Deux petites précisions :
– la polenta taragna est très populaire chez moi en ce moment (tant que je n’aurai pas fini le stock acheté en montagne), mais vous pouvez tranquillement utiliser la polenta traditionnelle de maïs uniquement
– l’ajout de beurre est facultatif, mais avec la taragna cela vaut la peine de l’ajouter, ce que je ne fais jamais avec la polenta jaune
– dans la taragna, on ajoute aussi du fromage, habituellement, mais pour cette version assaisonnée avec les pois chiches, j’ai préféré n’utiliser que le beurre.
Bien, polenta ou pâtes que vous ayez décidé de faire, passons maintenant à la préparation du ragoût de pois chiches, qui est vraiment simple, une recette de base, dirais-je :
Hacher l’oignon et le faire revenir dans une poêle avec de l’huile et du romarin. Le piment peut être ajouté dès maintenant.

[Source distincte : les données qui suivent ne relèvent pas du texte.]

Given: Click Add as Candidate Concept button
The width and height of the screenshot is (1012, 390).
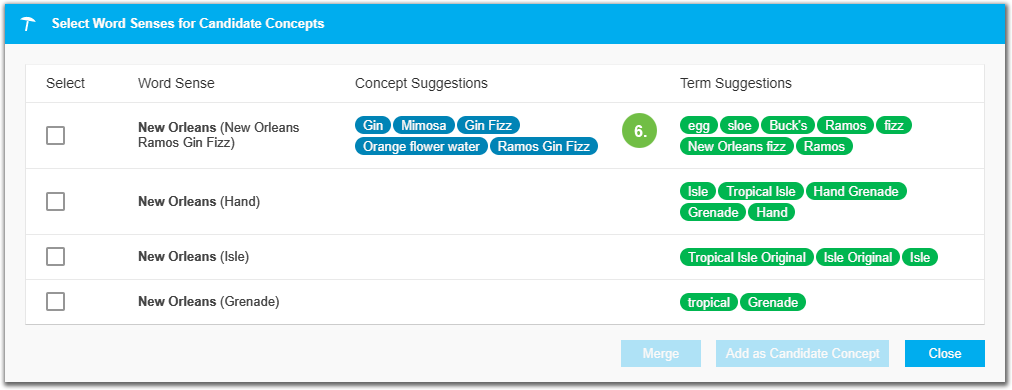Looking at the screenshot, I should (x=802, y=353).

Ajouter les pois chiches (je vous rappelle qu’il s’agit de pois chiches cuits) (*)
Faire revenir pendant quelques minutes, puis verser la purée de tomates. Si elle est trop épaisse, la diluer éventuellement avec un peu d’eau (mais on ajoute toujours un peu d’eau, n’est-ce pas ? vous le faites aussi, non, d’utiliser deux doigts d’eau pour faire sortir toute la purée qui reste – obstinée – au fond de la bouteille ? 😀 )
Laisser cuire à feu doux et couvert à demi fermé pendant environ 30 minutes.
Pendant la cuisson, et selon la consistance de la purée, vérifier s’il est nécessaire d’ajouter quelques cuillères d’eau supplémentaires.
À la fin de la cuisson, selon le type de pâtes (ou de polenta) utilisé(e), ajuster l’huile si nécessaire.
La consistance finale du ragoût doit être celle que vous voyez sur la photo, il doit être dense.
Bon appétit !!
(*) Le jour avant, j’avais cuit – dans de l’eau avec du céleri, des carottes et des oignons pendant environ 3 heures – un sac de pois chiches secs, que j’ai ensuite utilisé de différentes manières : en plus de faire ce ragoût, une partie a été utilisée pour une soupe similaire à celle-ci de haricots (avec les légumes de cuisson mixés) et le reste a été transformé en un houmous comme celui-ci. Je vous rappelle qu’avant la cuisson, il faut prévoir de laisser tremper les pois chiches pendant 24 heures (la nuit classique de trempage est trop courte pour moi).
En alternative, vous pouvez utiliser des pois chiches en boîte, une alternative valable si vous avez peu de temps pour cuisiner ou si vous avez oublié de faire tremper les pois chiches, mais si vous suivez un régime hyposodique… vous savez déjà qu’il est préférable d’éviter les légumineuses en boîte. 😉Nous aimons ce ragoût épicé, mais si vous ne pouvez pas ou ne voulez pas manger épicé, il est excellent aussi sans piment. Dans ce cas, pour ajouter de la saveur en remplacement du sel, essayez d’ajouter d’autres herbes aromatiques, comme la marjolaine et le thym, et éventuellement une gousse d’ail finement hachée.
Conseils sans sel
Je vous rappelle que je cuisine sans sel ajouté. Si vous ne le savez pas encore, je vous invite à lire cet article que j’ai écrit –> Cuisiner sans sel, mon parcours. 🙂
Si vous êtes intéressé par la réduction ou l’élimination du sel, souvenez-vous toujours de :
– Réduire le sel progressivement, le palais doit s’habituer petit à petit et ne doit pas remarquer la réduction progressive.
– Utiliser les épices. Piment, poivre, curry, noix de muscade, cannelle, clous de girofle, cumin…
– Utiliser les herbes aromatiques. Basilic, persil, origan, thym, sauge, marjolaine, romarin, menthe…
– Utiliser des graines. Sésame, pignons de pin, amandes, noix…
– Utiliser des légumes épicés ou des fruits. Ail, oignon, citron, orange…
– Utiliser mon granulé végétal sans sel et le gomasio.
– Préférer les aliments frais.
– Éviter les cuissons à l’eau, préférer les cuissons qui ne dispersent pas les saveurs (grill, papillote, vapeur, micro-ondes)
– Éviter de mettre la salière à table!
– Se permettre parfois une entorse à la règle. Cela fait du bien à l’humeur et aide à persévérer.
Si vous ne voulez pas, ou ne pouvez pas, renoncer au sel :
Vous pouvez tout de même essayer mes recettes en salant selon vos habitudes.